**Work instruction**
From the line that holds "Instruction: Reset Turbulent" down to the last line of the listing below, reproduce each line exactly and nothing more, omitting pictures.
▼
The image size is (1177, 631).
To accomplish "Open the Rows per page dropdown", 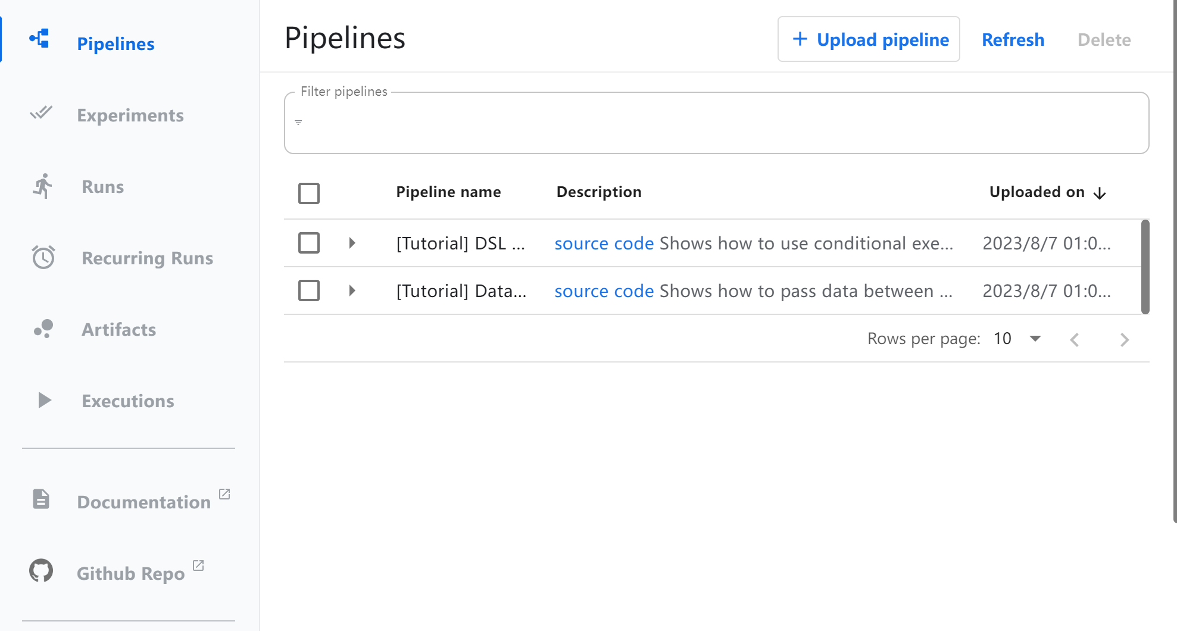I will click(1035, 339).
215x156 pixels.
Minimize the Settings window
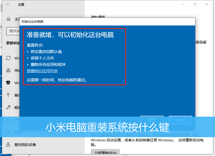pos(183,4)
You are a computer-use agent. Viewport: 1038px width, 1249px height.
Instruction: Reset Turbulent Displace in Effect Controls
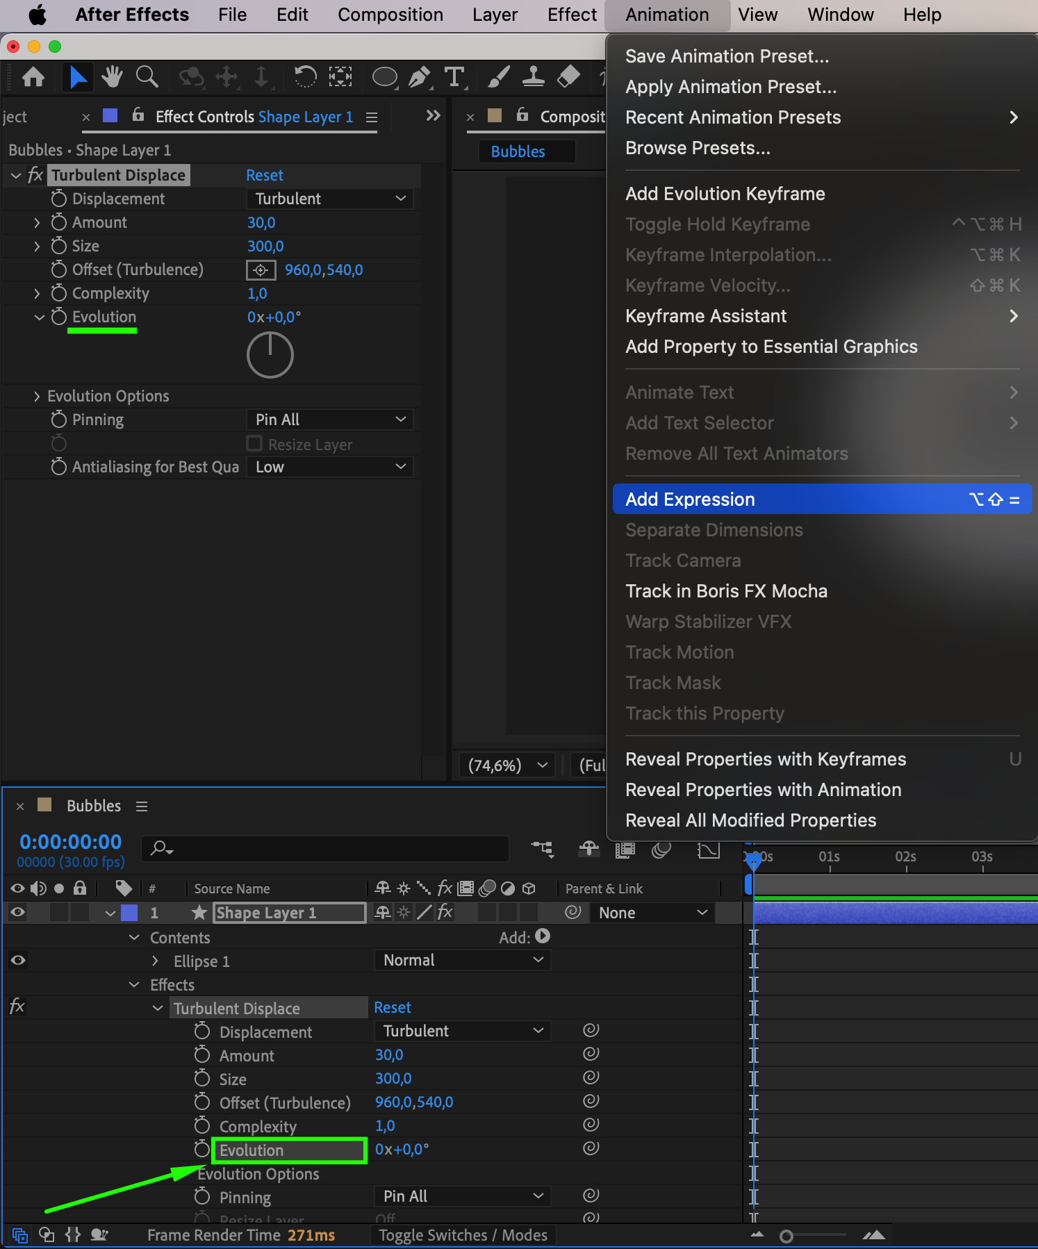pos(265,175)
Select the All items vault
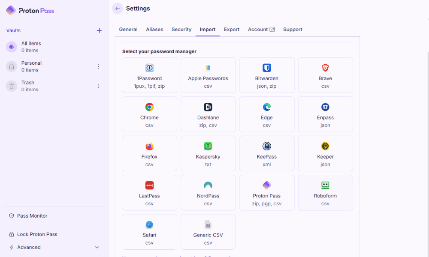The height and width of the screenshot is (257, 429). pyautogui.click(x=31, y=47)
▲
**Task result**
Instruction: Reset Turbulent Displace in Effect Controls
pos(265,175)
Select the All items vault
The height and width of the screenshot is (257, 429). pyautogui.click(x=31, y=47)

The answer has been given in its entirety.